** start Passage to read **
In local.freebsd.hackers you write:
>On Mon, Feb 05, 2001 at 12:59:37AM -0800, Alfred Perlstein wrote:
>> * Paul D. Schmidt <[EMAIL PROTECTED]> [010204 23:23] wrote:
>> > Are there currently any known bugs with pthread_mutex_init
>> > and pthread_cond_init returning 0, but pthread_cond_wait
>> > returning EINVAL nonetheless?
>>
>> Can you provide a code sample to replicate this and specify which
>> version of FreeBSD you're using?
>typedef struct cond_tag {
> long cond_id;
> char *name;
>
> pthread_mutex_t cond_mutex;
> pthread_cond_t sys_cond;
>} cond_t;
>
>void thread_cond_create(cond_t *cond)
>{
> pthread_cond_init(&cond->sys_cond, NULL);
> pthread_mutex_init(&cond->cond_mutex, NULL);
>}
>
>void thread_cond_wait(cond_t *cond)
** end Passage to read **
(Written instruction):
Repeat the part of the pthread mailing-list post that opens with the words "In local.freebsd.hackers you" and closes with "FreeBSD you're using?", swapping "code sample" for "test program".
** start Supplied data **
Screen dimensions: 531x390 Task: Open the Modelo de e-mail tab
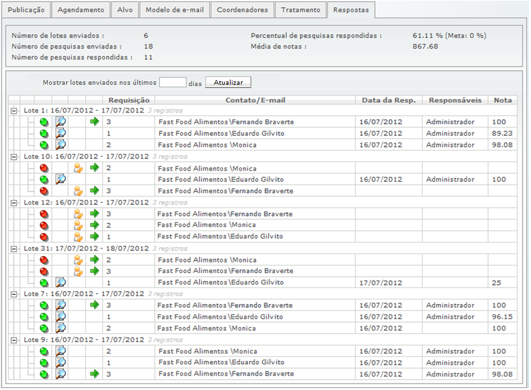174,10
** end Supplied data **
(Answer to this exercise):
In local.freebsd.hackers you write:
>On Mon, Feb 05, 2001 at 12:59:37AM -0800, Alfred Perlstein wrote:
>> * Paul D. Schmidt <[EMAIL PROTECTED]> [010204 23:23] wrote:
>> > Are there currently any known bugs with pthread_mutex_init
>> > and pthread_cond_init returning 0, but pthread_cond_wait
>> > returning EINVAL nonetheless?
>>
>> Can you provide a test program to replicate this and specify which
>> version of FreeBSD you're using?